Multicharacter literal in C and C++

12,085

Solution 1

I don't know how extensively this is used, but "implementation-defined" is a big red-flag to me. As far as I know, this could mean that the implementation could choose to ignore your character designations and just assign normal incrementing values if it wanted. It may do something "nicer", but you can't rely on that behavior across compilers (or even compiler versions). At least "goto" has predictable (if undesirable) behavior...

That's my 2c, anyway.

Edit: on "implementation-defined":

From Bjarne Stroustrup's C++ Glossary:

implementation defined - an aspect of C++'s semantics that is defined for each implementation rather than specified in the standard for every implementation. An example is the size of an int (which must be at least 16 bits but can be longer). Avoid implementation defined behavior whenever possible. See also: undefined. TC++PL C.2.

also...

undefined - an aspect of C++'s semantics for which no reasonable behavior is required. An example is dereferencing a pointer with the value zero. Avoid undefined behavior. See also: implementation defined. TC++PL C.2.

I believe this means the comment is correct: it should at least compile, although anything beyond that is not specified. Note the advice in the definition, also.

Solution 2

It makes it easier to pick out values in a memory dump.

Example:

enum state { waiting, running, stopped };

vs.

enum state { waiting = 'wait', running = 'run.', stopped = 'stop' };

a memory dump after the following statement:

s = stopped;

might look like:

00 00 00 02 . . . .

in the first case, vs:

73 74 6F 70 s t o p

using multicharacter literals. (of course whether it says 'stop' or 'pots' depends on byte ordering)

Solution 3

Four character literals, I've seen and used. They map to 4 bytes = one 32 bit word. It's very useful for debugging purposes as said above. They can be used in a switch/case statement with ints, which is nice.

This (4 Chars) is pretty standard (ie supported by GCC and VC++ at least), although results (actual values compiled) may vary from one implementation to another.

But over 4 chars? I wouldn't use.

UPDATE: From the C4 page: "For our simple actions, we'll just provide an enumeration of some values, which is done in C4 by specifying four-character constants". So they are using 4 chars literals, as was my case.

Solution 4

In C++14 specification draft N4527 section 2.13.3, entry 2:

... An ordinary character literal that contains more than one c-char is a multicharacter literal. A multicharacter literal, or an ordinary character literal containing a single c-char not representable in the execution character set, is conditionally-supported, has type int, and has an implementation-defined value.

Previous answers to your question pertained mostly on real machines that did support multicharacter literals. Specifically, on platforms where int is 4 bytes, four-byte multicharacter is fine and can be used for convenience, as per Ferrucio's mem dump example.
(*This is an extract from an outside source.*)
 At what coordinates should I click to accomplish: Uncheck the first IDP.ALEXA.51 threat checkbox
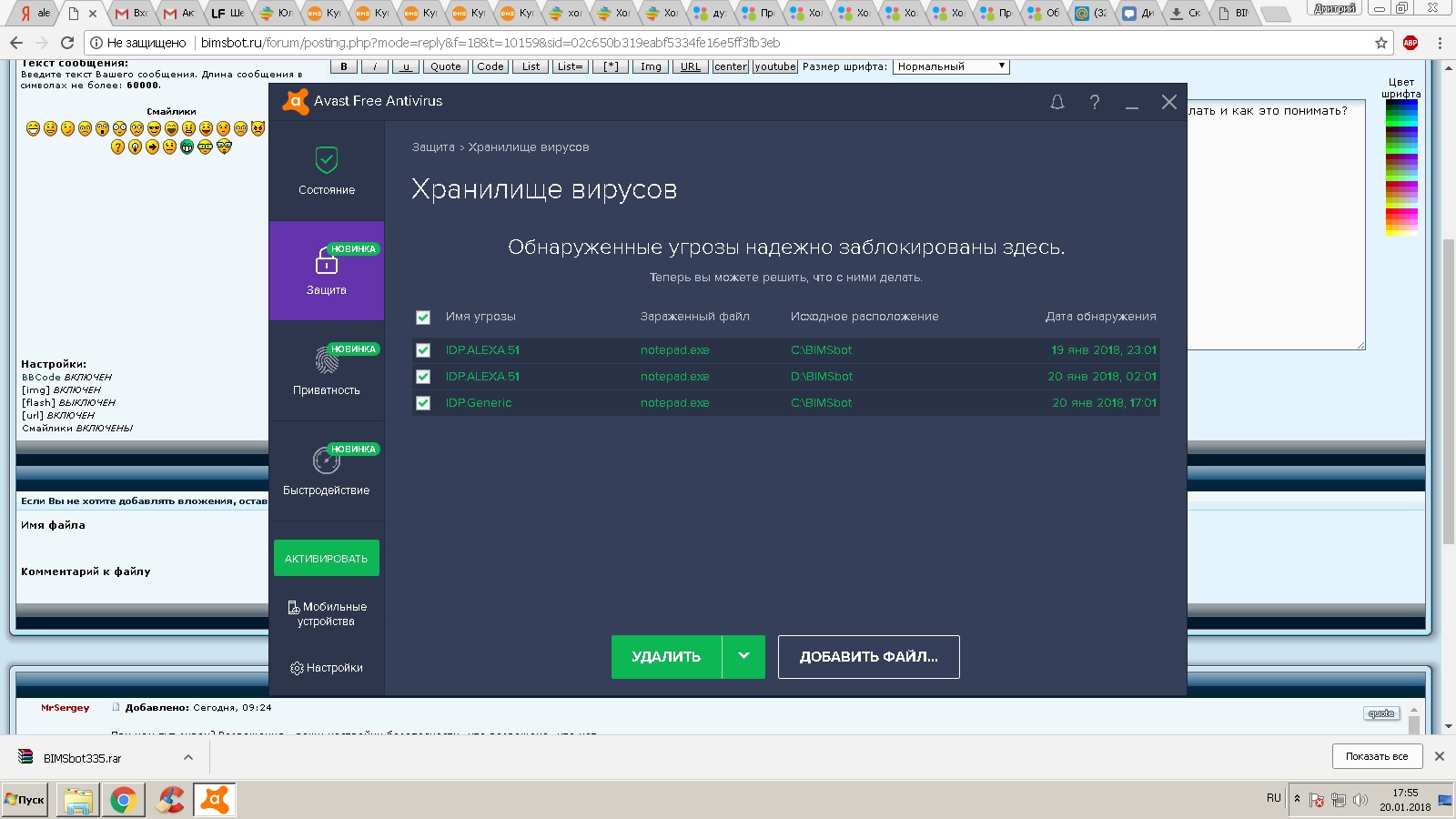[423, 350]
But, as there is no guarantee that this will ever work or work the same way on other platforms, use of multicharacter literals should be deprecated for portable programs.

Solution 5

Multicharacter literals allow one to specify int values via the equivalent representation in characters. Useful for enums, FourCC codes and tags, and non-type template parameters. With a multicharacter literal, a FourCC code can be typed directly into the source, which is handy.

The implementation in gcc is described at https://gcc.gnu.org/onlinedocs/cpp/Implementation-defined-behavior.html . Note that the value is truncated to the size of the type int, so 'efgh' == 'abcdefgh' if your ints are 4 chars wide, although gcc will issue a warning on the literal that overflows.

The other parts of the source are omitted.